The study population included more than 700,000 people with prior SARS-CoV-2 infection who were identified in national Danish registries from Jan 1, 2020, to Jan 31, 2022. The authors estimated vaccine effectiveness (VE) for different variant periods, and by time since vaccination using unvaccinated citizens as the reference.

VE against reinfection following any COVID-19 vaccine type administered in Denmark peaked at 71% (95% confidence interval [CI], -Inf to 100%) at 104 days or more after vaccination during the Alpha period, 94% (95% CI, 92% to 96%) 14 to 43 days after vaccination during the Delta period, and 60% (95% CI, 58% to 62%) 14 to 43 days after vaccination during the Omicron period.

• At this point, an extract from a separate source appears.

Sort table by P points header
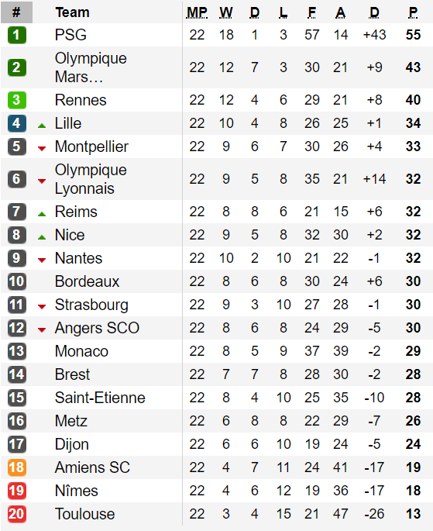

"Even though vaccination seems to protect to a lesser degree against reinfection with the Omicron variant, these findings are of public health relevance, as they show that previously infected individuals still benefit from COVID-19 vaccination in all three variant periods," the authors said.

New variants make VE estimates slippery

In an email to CIDRAP News, first study author Katrine Finderup Nielsen, MS, said the study purposefully excluded vaccine recipients who were infected less than 90 days before, but did not take into account booster doses administered after January 2022.

Gregory Poland, MD, of the Vaccine Research Group at the Mayo Clinic in Rochester, Minnesota, said the study confirms that vaccination offers protection against reinfection for at least several weeks, but new variants make studying VE difficult for researchers.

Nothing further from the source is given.